Lymphoma: Pre-Clinical – Chemotherapy and Biologic Agents
Program: Oral and Poster Abstracts
Session: 625. Lymphoma: Pre-Clinical – Chemotherapy and Biologic Agents: Poster III
Monday, December 7, 2015, 6:00 PM-8:00 PM
Hall A, Level 2 (Orange County Convention Center)

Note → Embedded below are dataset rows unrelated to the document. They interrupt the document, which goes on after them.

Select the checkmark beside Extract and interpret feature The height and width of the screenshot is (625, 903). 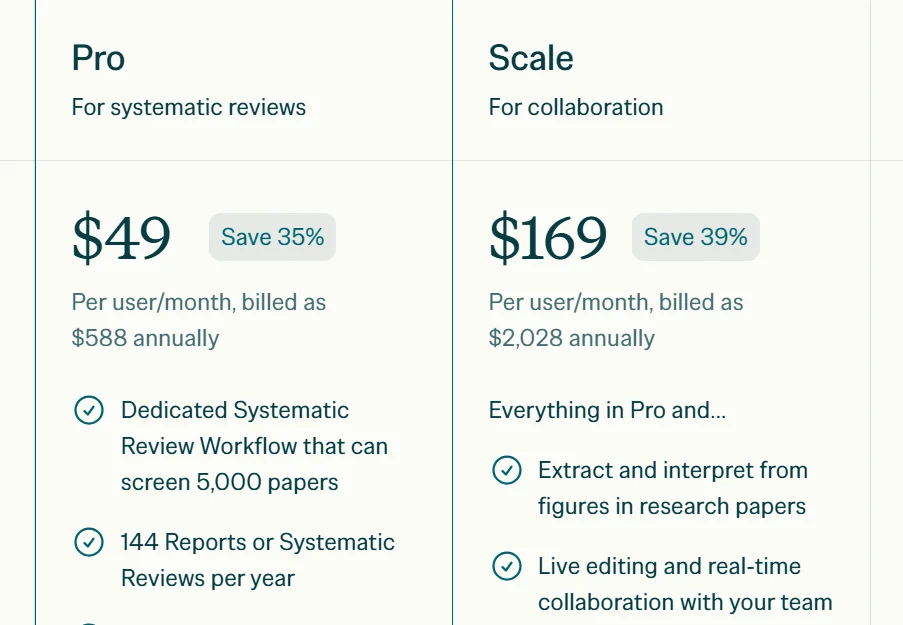507,470
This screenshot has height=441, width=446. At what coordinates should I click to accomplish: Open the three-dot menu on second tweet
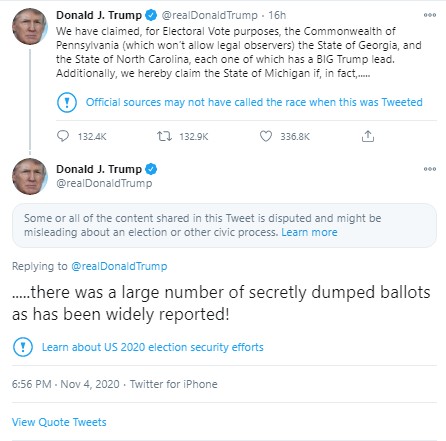(430, 169)
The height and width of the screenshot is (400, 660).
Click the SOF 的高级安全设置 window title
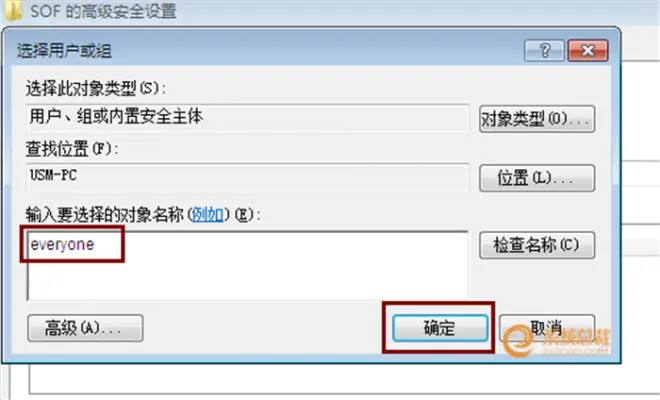[104, 11]
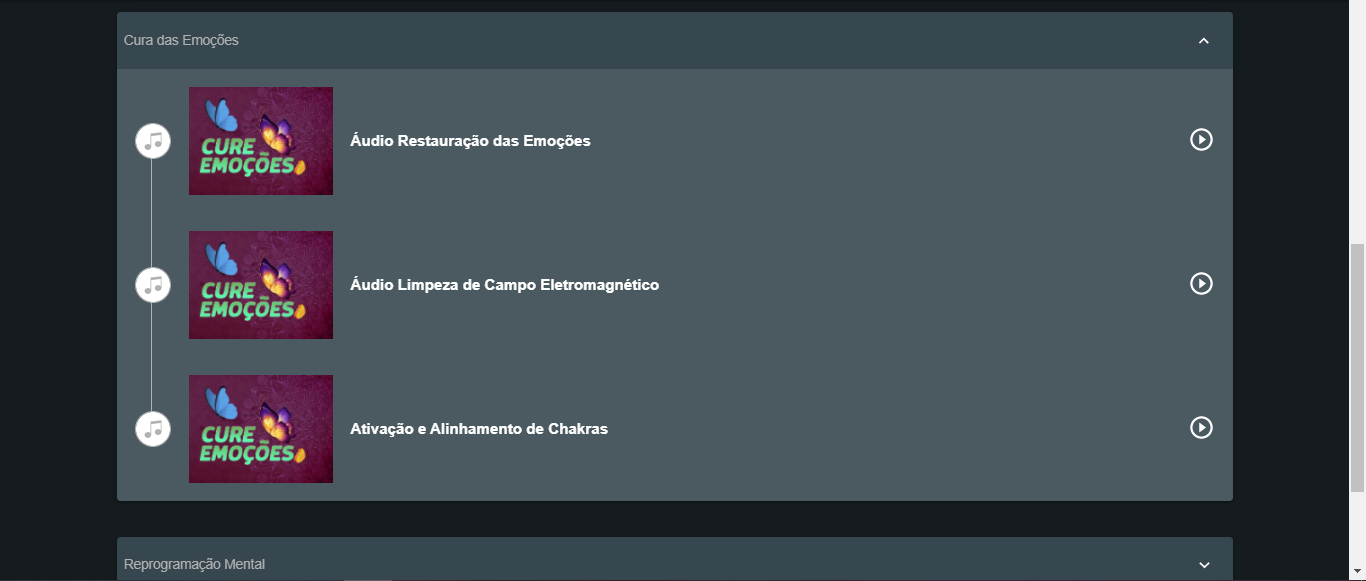Open Áudio Restauração das Emoções title link
The width and height of the screenshot is (1366, 581).
470,141
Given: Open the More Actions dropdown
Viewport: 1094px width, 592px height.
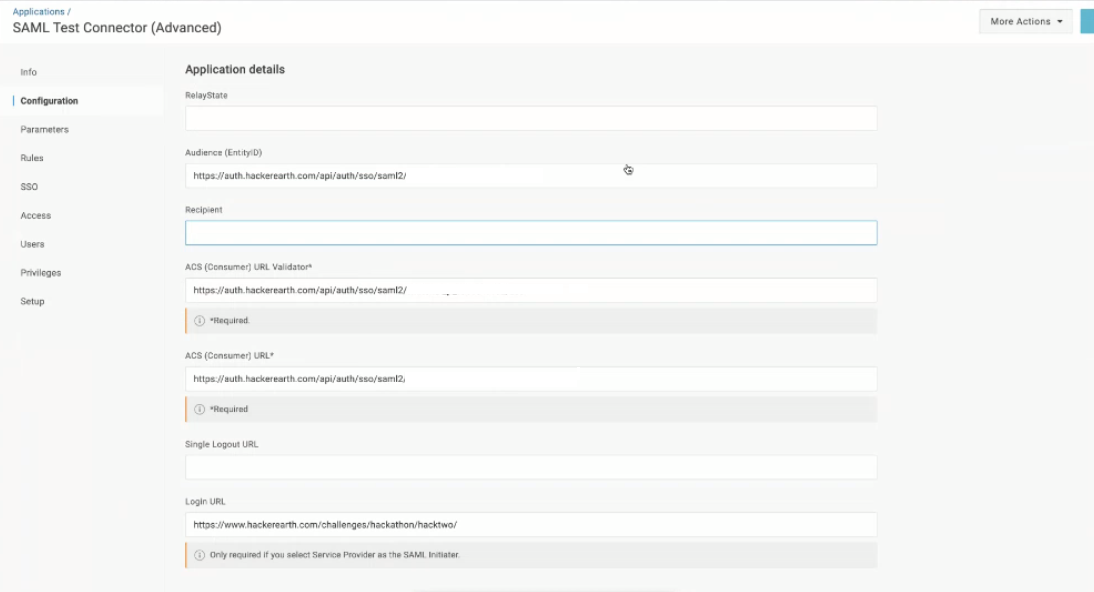Looking at the screenshot, I should pyautogui.click(x=1026, y=22).
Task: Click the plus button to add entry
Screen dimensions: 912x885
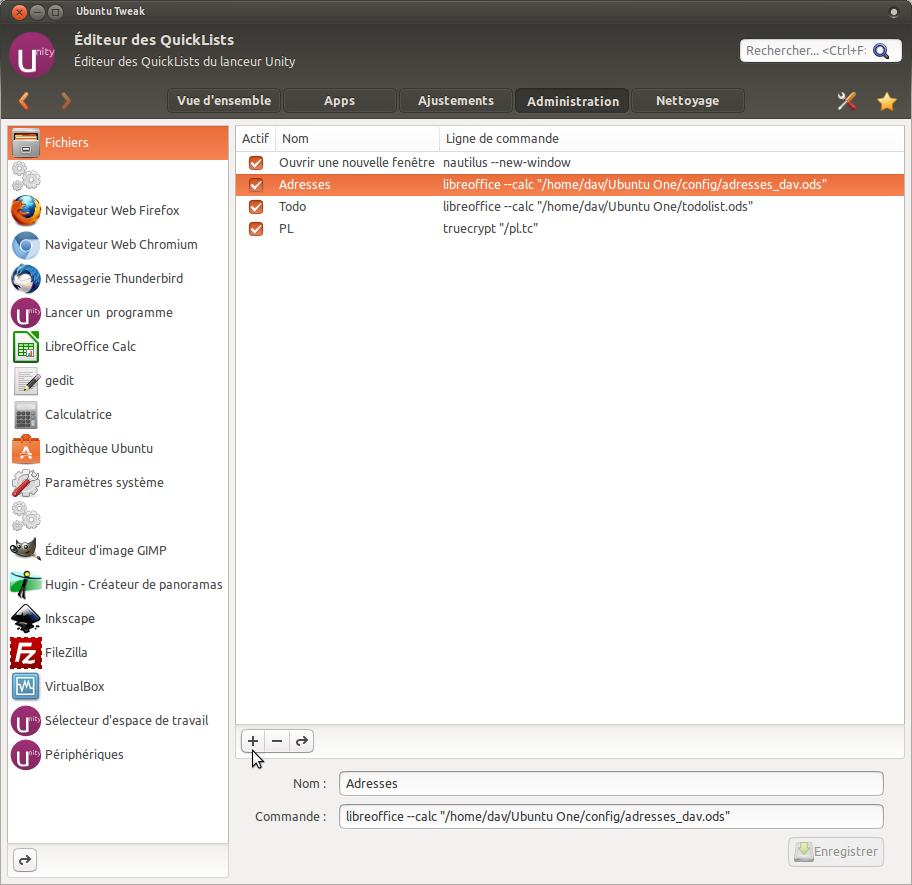Action: click(x=253, y=741)
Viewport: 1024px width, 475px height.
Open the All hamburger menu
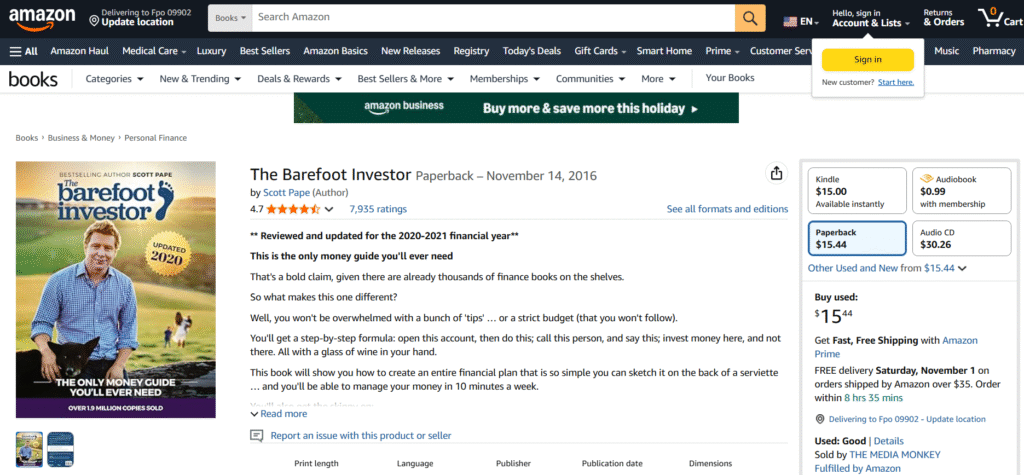point(24,51)
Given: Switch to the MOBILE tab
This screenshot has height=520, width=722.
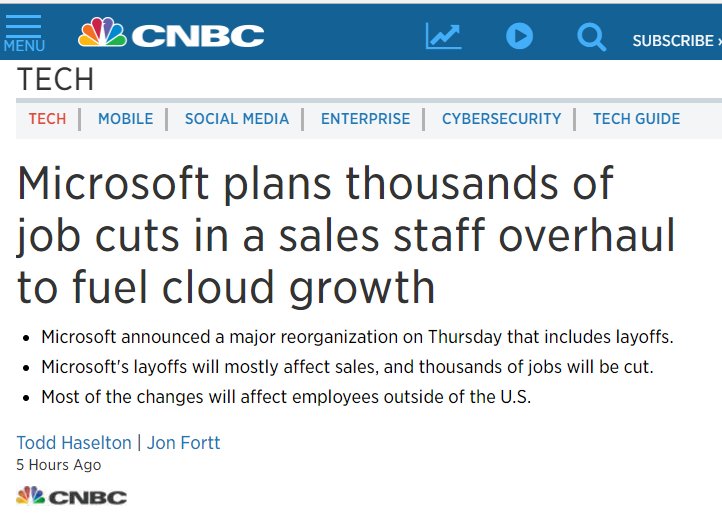Looking at the screenshot, I should point(125,119).
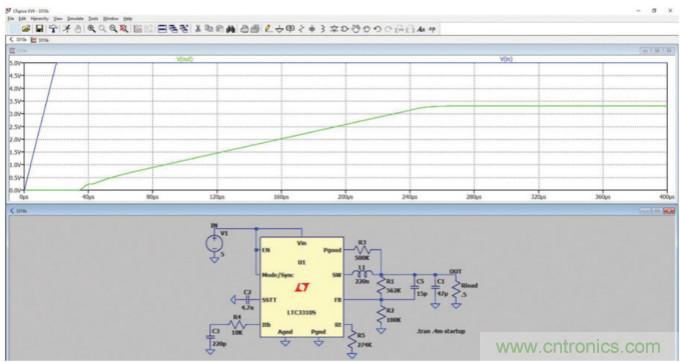Image resolution: width=680 pixels, height=362 pixels.
Task: Open Find with the binoculars icon
Action: coord(230,29)
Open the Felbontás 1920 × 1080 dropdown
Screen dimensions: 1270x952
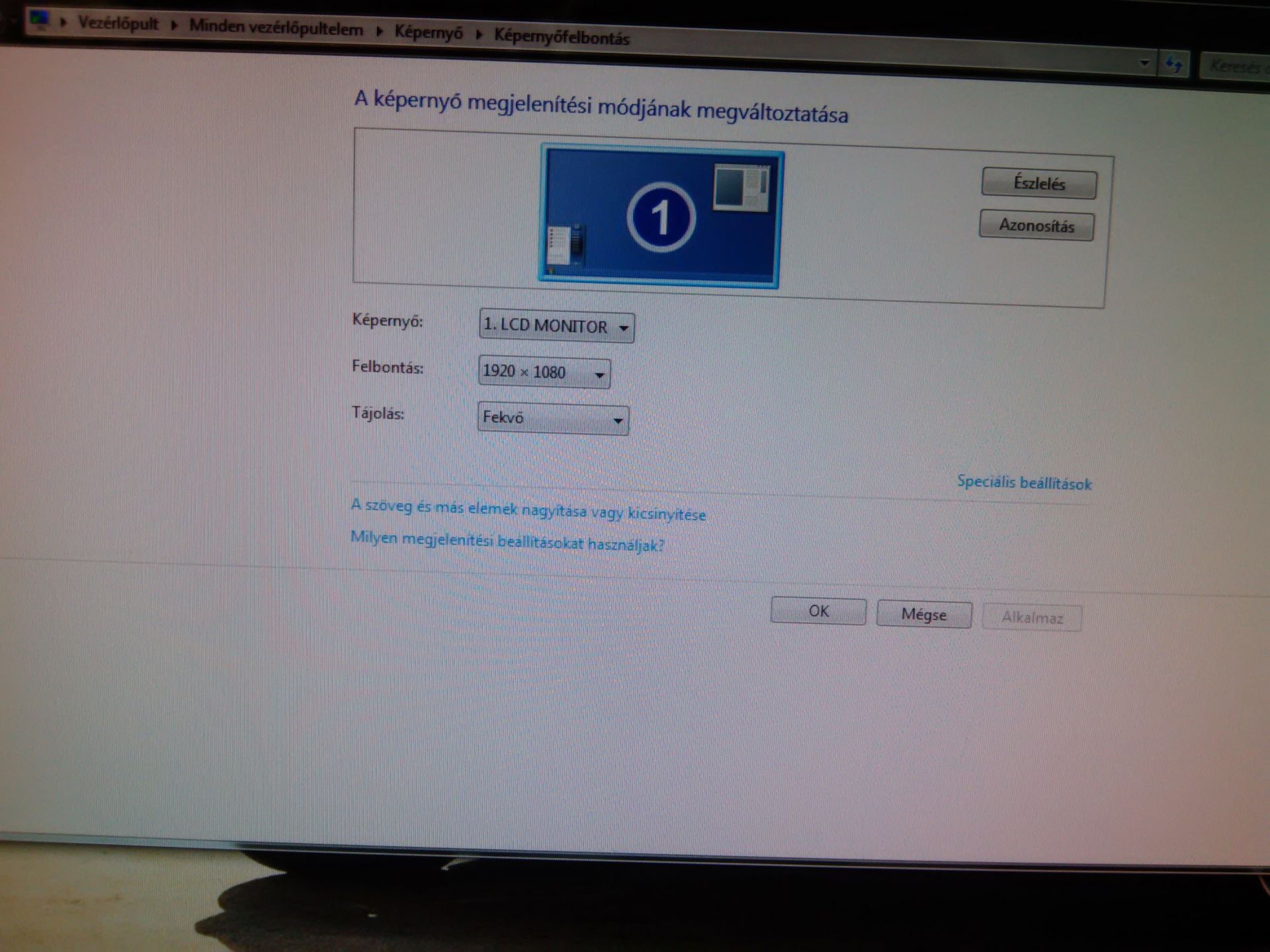544,372
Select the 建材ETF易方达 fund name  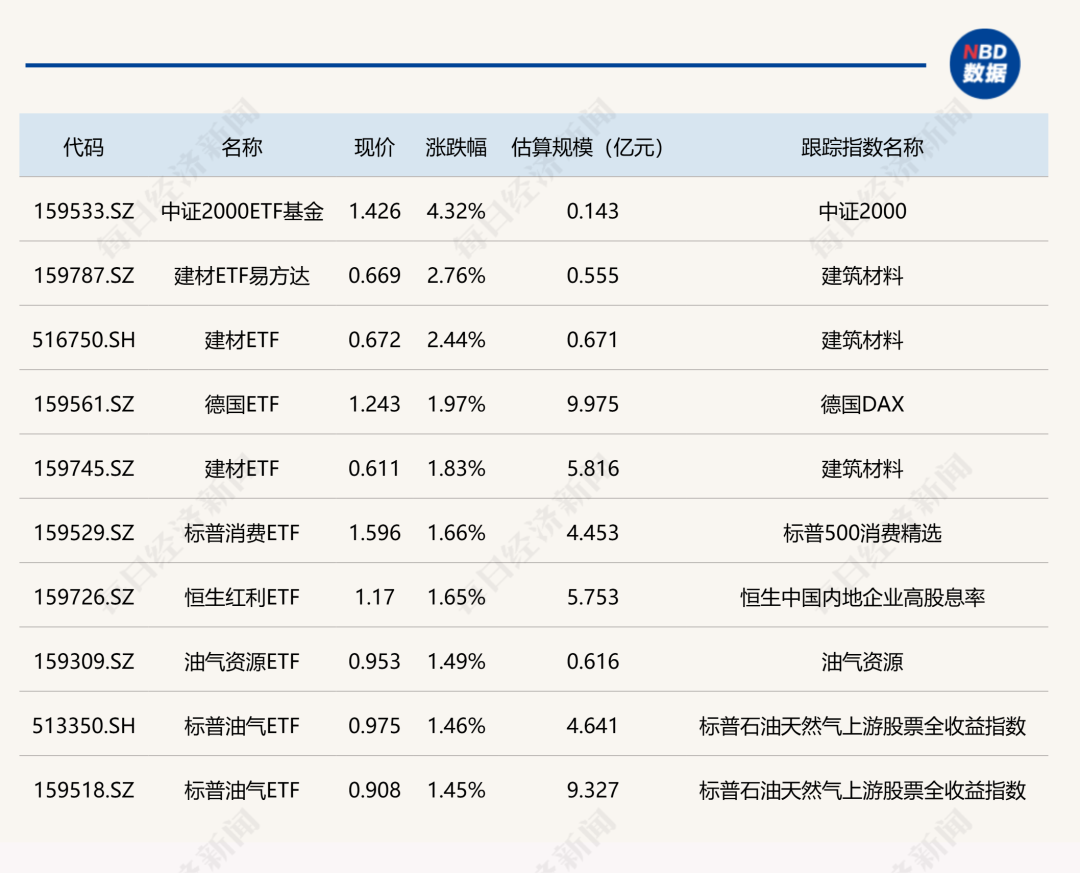242,276
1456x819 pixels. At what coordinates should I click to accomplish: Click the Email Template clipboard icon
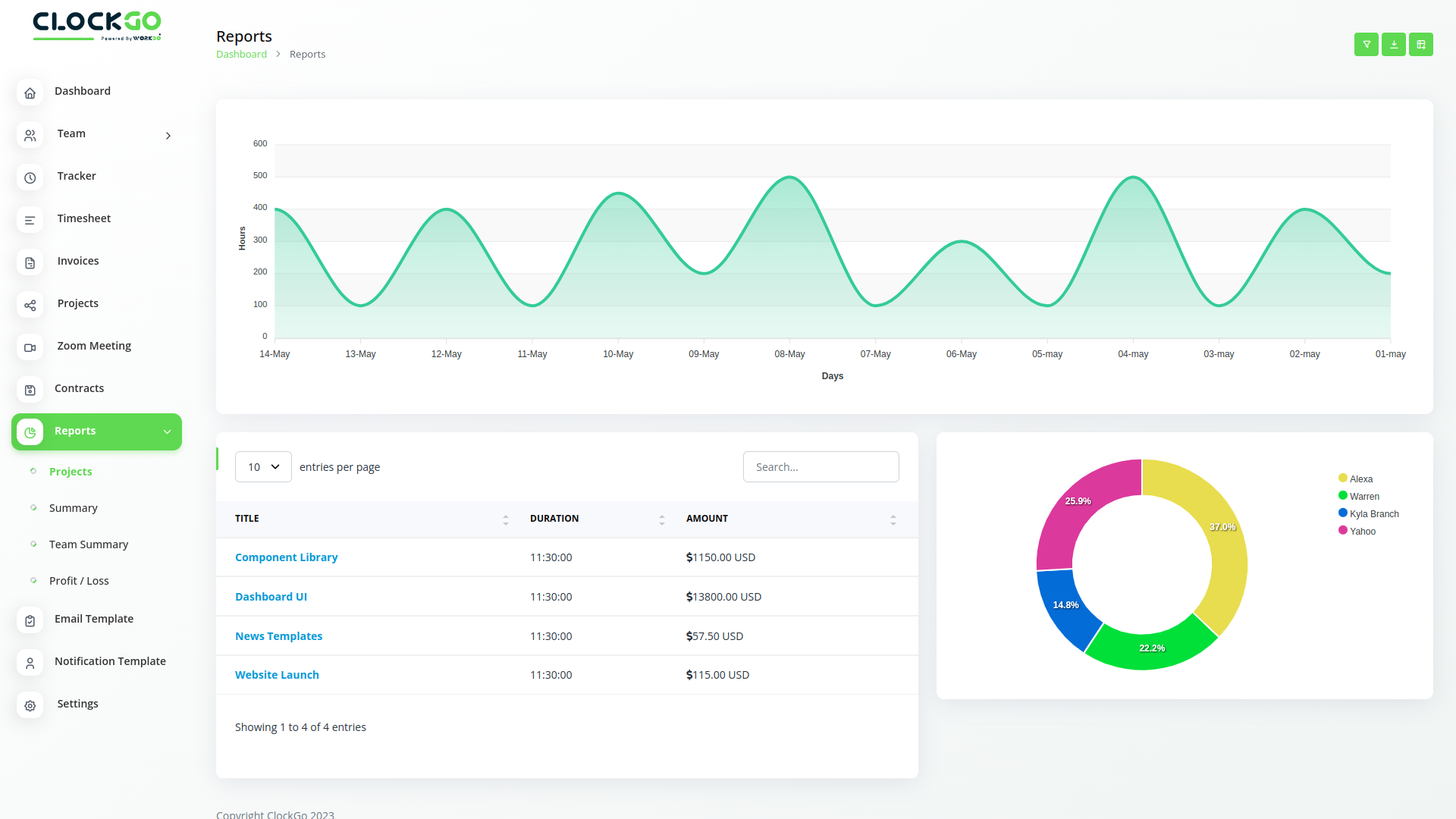[30, 620]
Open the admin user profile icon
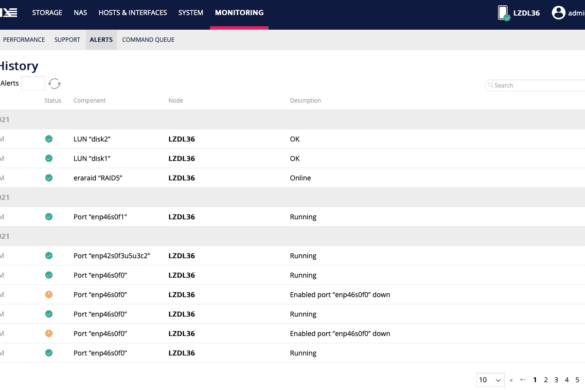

Hsiling Chiu1*, Patrick Hagner, PhD1*, Michael Pourdehnad, MD2*, Thomas Daniel3*, Rajesh Chopra1, Anke Klippel1, Christian Klein, PhD4, Anjan Thakurta1* and Anita K. Gandhi, PhD1*

1Celgene Corporation, Summit, NJ
2Celgene Corporation, San Francisco, CA
3Celgene Corporation, San Diego, CA
4Roche Pharmaceutical Research and Early Development Roche Innovation Center, Zurich, Switzerland

Background: CC-122 modulates the CRL4 E3 ligase complex, which results in recruitment and degradation of Aiolos and Ikaros. This results in cell autonomous anti-lymphoma and immunomodulatory effects on T and NK-cell function; such as increased expression of activation markers and cytokine production such as IFN-γ and TNF-α (Gandhi, ASH 2012). Single agent CC-122 is currently in a Phase I clinical trial for diffuse large B-cell lymphoma (DLBCL), multiple myeloma, and solid tumors (NCT01421524) and in combination with obinutuzumab (GA101) in DLBCL and indolent non-Hodgkin lymphoma (iNHL) (NCT02417285). We sought to understand the effects of combining CC-122 with anti-CD20 monoclonal antibody obinutuzumab (GA101) in in vitro and in vivo models of DLBCL and follicular lymphoma (FL).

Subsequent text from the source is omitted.